In a video game called "Vampire: The Masquerade - Bloodlines", a character called "Gorgeous Gary Golden", always refers to the player as "boss". Here are some examples from that first dialogue:
"We're having a wrap up party for The Misfits about forty years late. Cast and crew only, boss."
"How do you know I'm even here, boss?"
"I'm over here, boss! Wait, maybe I'm over here! Or maybe I'm behind you, with a hatchet in my hand..."
"I don't know, boss. You tell me. After all, I didn't crash your party."
"You don't say. Wake up, boss!

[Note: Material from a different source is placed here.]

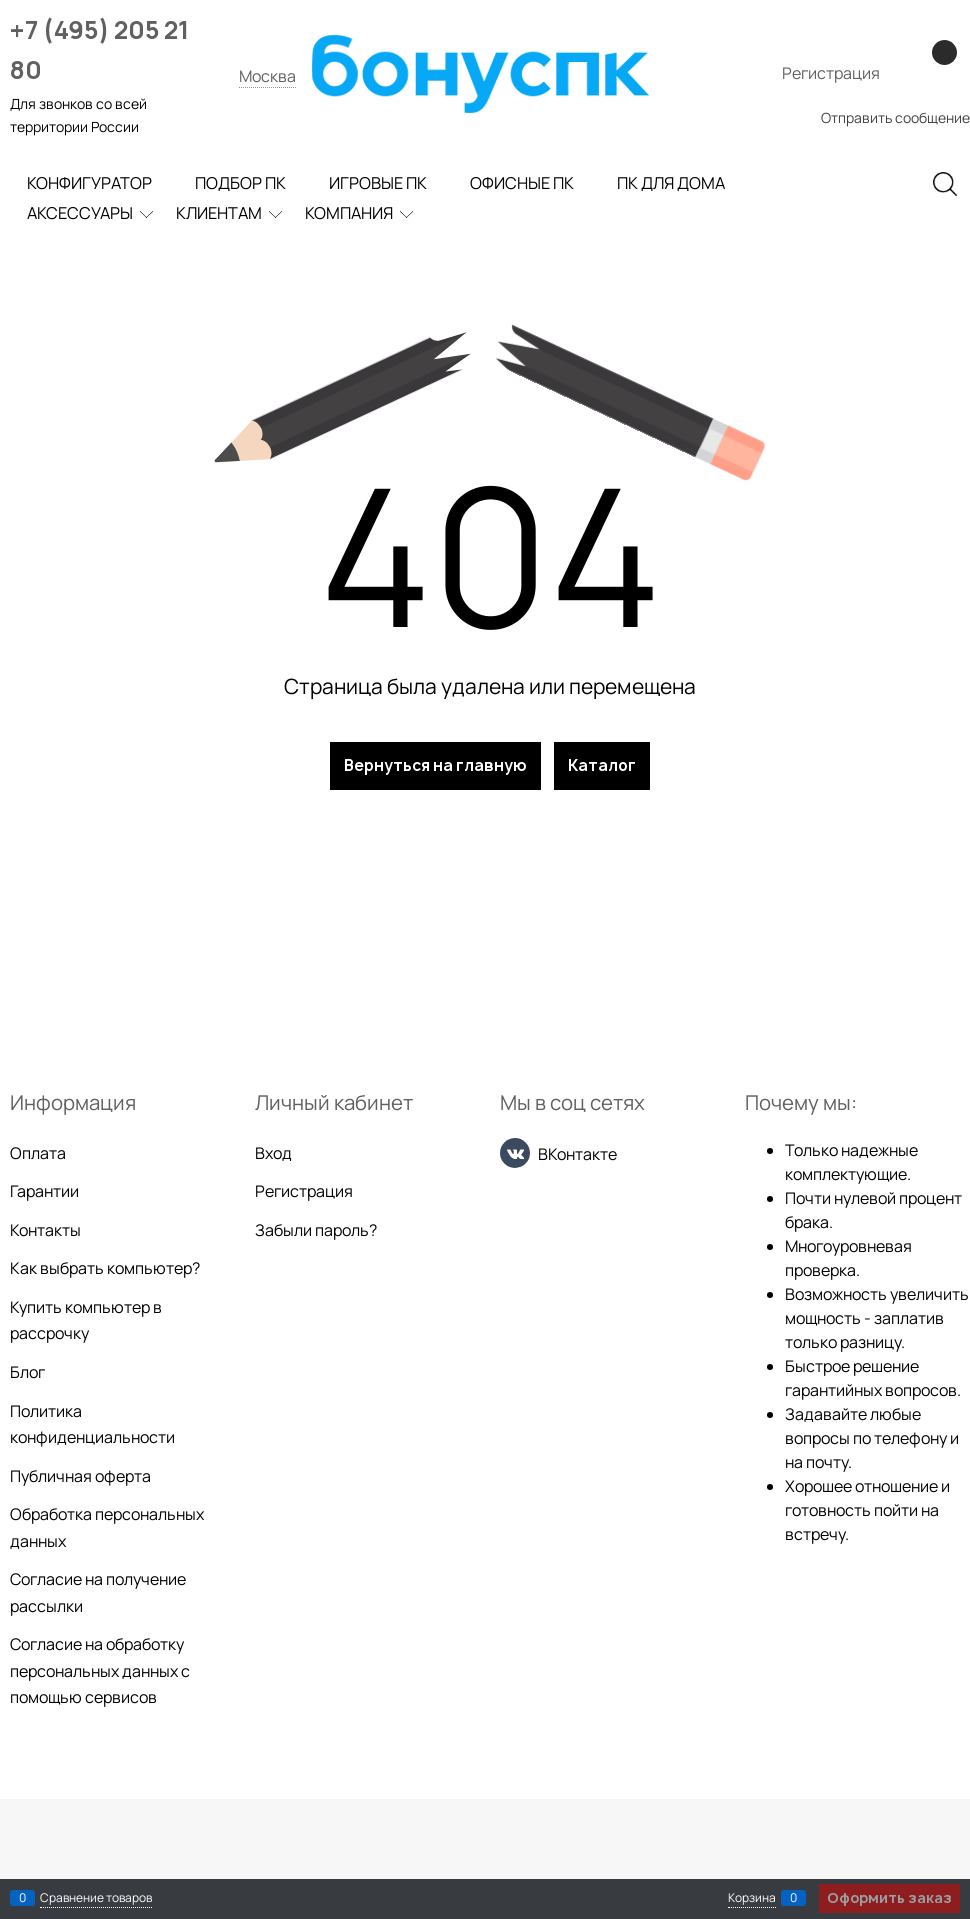 The height and width of the screenshot is (1919, 970). I want to click on Регистрация, so click(831, 73).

Who do you think you're dealing with?"
"Because I like the sound of my own voice... It's not everyday we get visitors, boss!"
Not living in a country where English is the native language, this sounded odd to me. The player is just meeting him for the first time, and he doesn't have any relationship with Gary that would justify him being treated as a boss. It's also not a compliment either, since Gary doesn't really care for him.
I'm guessing it's just his way of talking with people. Maybe this expression is popular somewhere, or maybe it's a throwback to an expression that was popular before. I also checked some online dictionaries, but they don't mention anything about this usage of the word boss.
My question is this: Is this an expression related with a certain place and/or time, or do you think this is a only a random quirk of this character and so isn't a reflection of anything historical?